# Can I Ask a Huge Favor???



## 37fleetwood (Feb 2, 2009)

I know a couple of you, and have met some as well but one thing which is kind of got me curious is everyones name. would you please (unless you are not comfortable doing so) add your first name to your signature? just click on the "User CP" toward the top left of the frame. it would help people know better just who they were talking to. maybe while you're at it use a blue font for guys and a pink one for gals if you have a name that could go either way. I remember joking around with someone about bicycle shorts and asking them if they had hairy legs. I later found out it was a girl:o. looking back I'm glad she didn't take it wrong!


----------



## JLarkin (Feb 3, 2009)

Why is yours red?  Are you an Indian?


----------



## militarymonark (Feb 3, 2009)

hi my name is


----------



## militarymonark (Feb 3, 2009)

whatever you do dont click on my name!


----------



## hzqw2l (Feb 3, 2009)

*Name*

Here ya go...


----------



## MartyW (Feb 3, 2009)

I think that another great thing to list would be your location. Even if it is a region like SoCal. that would help a lot with the people buying and selling thing since one of the first questions are were are you located.

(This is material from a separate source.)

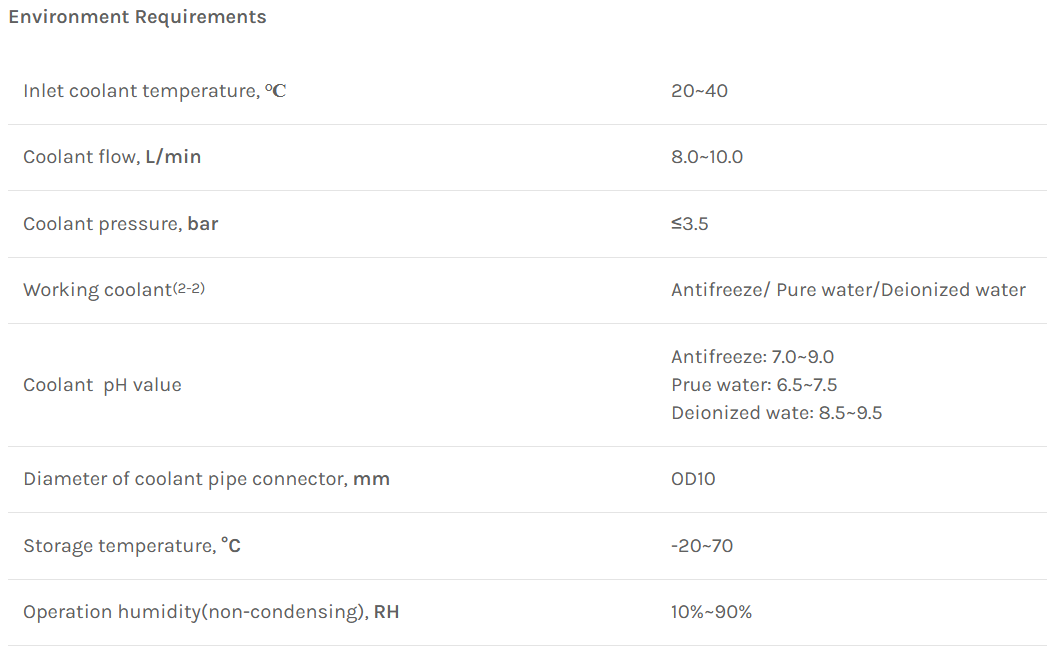The height and width of the screenshot is (664, 1047).
Task: Click the Environment Requirements heading
Action: pos(137,17)
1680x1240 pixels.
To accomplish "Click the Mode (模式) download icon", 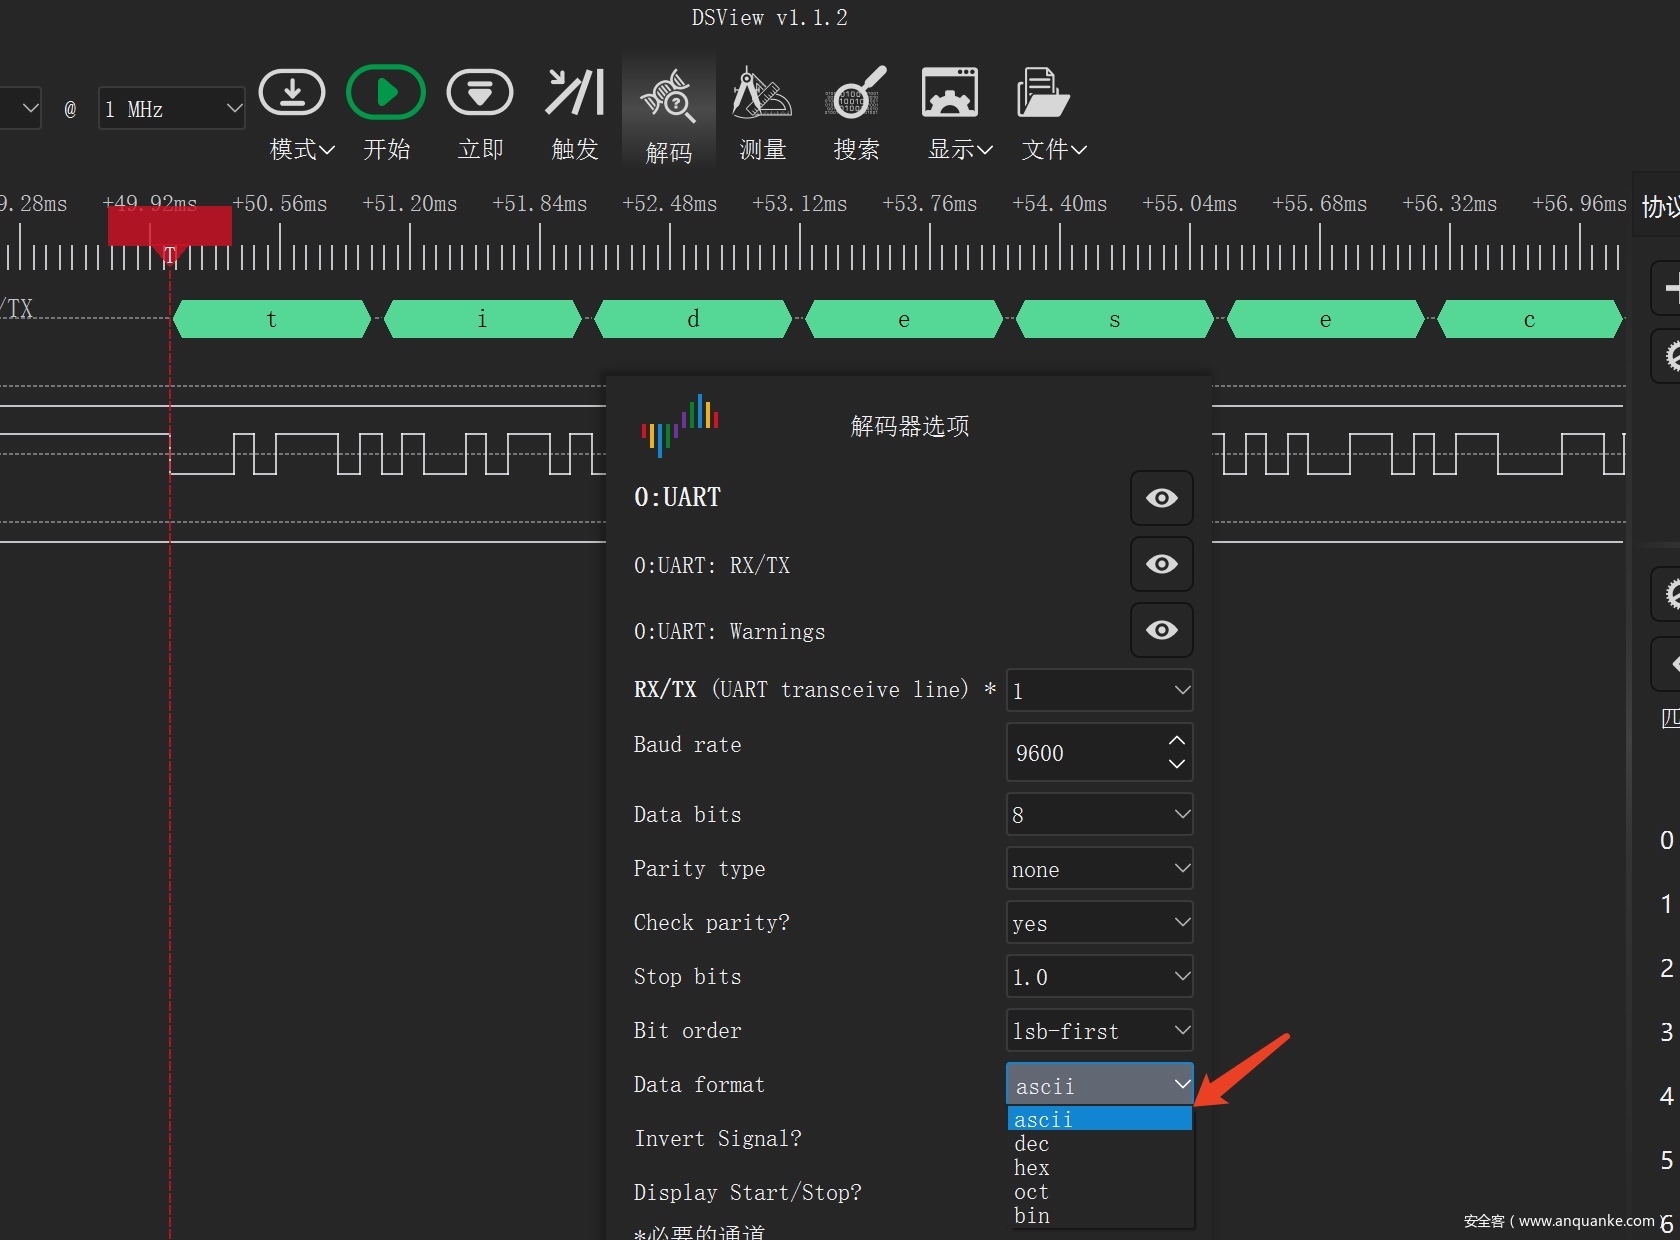I will pos(291,94).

And listing a name isn't a huge favor........ a huge favor is............I got bit by a snake on the inner thigh and the doc said you need to suck out the poision..................


----------



## 37fleetwood (Feb 3, 2009)

ok, mine's red because I did it before I thought of this post and haven't changed it yet. and because I din't have a name that is usually confused like Pat, or Jamie, or Kelly.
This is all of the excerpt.